- Questions d'étude:
a) D'après le texte d'exercice, quelles assurances échappaient jusqu'à présent à la nullité de principe des polices rétroactives ?
b) Relevez tous les articles de loi cités dans le texte d'exercice.
c) Réécrivez le passage du texte d'exercice qui commence par « Jusqu'à présent, les » et va jusqu'à « approfondie à l'avenir. », en renommant « preneur d'assurance » en « souscripteur ».

- Texte d'exercice:
================

7. POSSIBILITE D'ASSURANCE RETROACTIVE

Jusqu'à présent, les polices d'assurance rétroactives, à l'exception de l'assurance incendie et de l'assurance transport, étaient en principe nulles et non avenues. Avec la nouvelle disposition de l'art. 10 LCA, "Les effets du contrat peuvent débuter à une date antérieure à celle de sa conclusion si un intérêt assurable existe.". Une assurance rétroactive est nulle si seul le preneur d'assurance ou l'assuré savait ou aurait dû savoir qu'un événement redouté s'était déjà produit. En d'autres termes, la disposition prévue permet de conclure des contrats "impossibles" lorsque les deux parties ne savaient pas que l'événement redouté s'est déjà produit. L'on peut se demander si de tels cas ne devraient pas être résolus par l'art. 20 CO, et la discussion à ce sujet sera approfondie à l'avenir.


8. LES INNOVATIONS EN MATIERE D'ASSURANCE RESPONSABILITE CIVILE

8.1 Droit propre du bénéficiaire

La nouvelle disposition prévoit que le tiers lésé ou son successeur légal dispose d'une action directe contre la compagnie d'assurance dans le cadre d'une couverture d'assurance existante et sous réserve des objections et des exceptions que la compagnie d'assurance peut lui opposer sur la base de la loi ou du contrat (art. 60 al. 1bis LCA). Les conditions que le Conseil des Etats voulait initialement poser à une telle action directe ont été abandonnées par lui lors de la procédure d'élimination des divergences.

Une telle action directe du bénéficiaire n'est pas nouvelle, mais n'existait auparavant que dans le cadre de normes juridiques spéciales (comme la LCR concernant l'assurance responsabilité civile automobile).

================

- Données sources:
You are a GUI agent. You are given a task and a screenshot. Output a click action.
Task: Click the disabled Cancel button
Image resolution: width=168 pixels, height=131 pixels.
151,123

================

- Vos réponses:
a) L'assurance incendie et l'assurance transport.

b) art. 10 LCA ; art. 20 CO ; art. 60 al. 1bis LCA

c)
Jusqu'à présent, les polices d'assurance rétroactives, à l'exception de l'assurance incendie et de l'assurance transport, étaient en principe nulles et non avenues. Avec la nouvelle disposition de l'art. 10 LCA, "Les effets du contrat peuvent débuter à une date antérieure à celle de sa conclusion si un intérêt assurable existe.". Une assurance rétroactive est nulle si seul le souscripteur ou l'assuré savait ou aurait dû savoir qu'un événement redouté s'était déjà produit. En d'autres termes, la disposition prévue permet de conclure des contrats "impossibles" lorsque les deux parties ne savaient pas que l'événement redouté s'est déjà produit. L'on peut se demander si de tels cas ne devraient pas être résolus par l'art. 20 CO, et la discussion à ce sujet sera approfondie à l'avenir.